• Your task
Please reproduce the data in full, exactly as it stands.

Data section section start

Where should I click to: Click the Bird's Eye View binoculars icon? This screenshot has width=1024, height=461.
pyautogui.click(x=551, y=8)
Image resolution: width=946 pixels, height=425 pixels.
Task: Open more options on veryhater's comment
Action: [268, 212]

Data section section end

• Result
Where should I click to: Click the Bird's Eye View binoculars icon? This screenshot has width=1024, height=461.
pyautogui.click(x=551, y=8)
Image resolution: width=946 pixels, height=425 pixels.
Task: Open more options on veryhater's comment
Action: [268, 212]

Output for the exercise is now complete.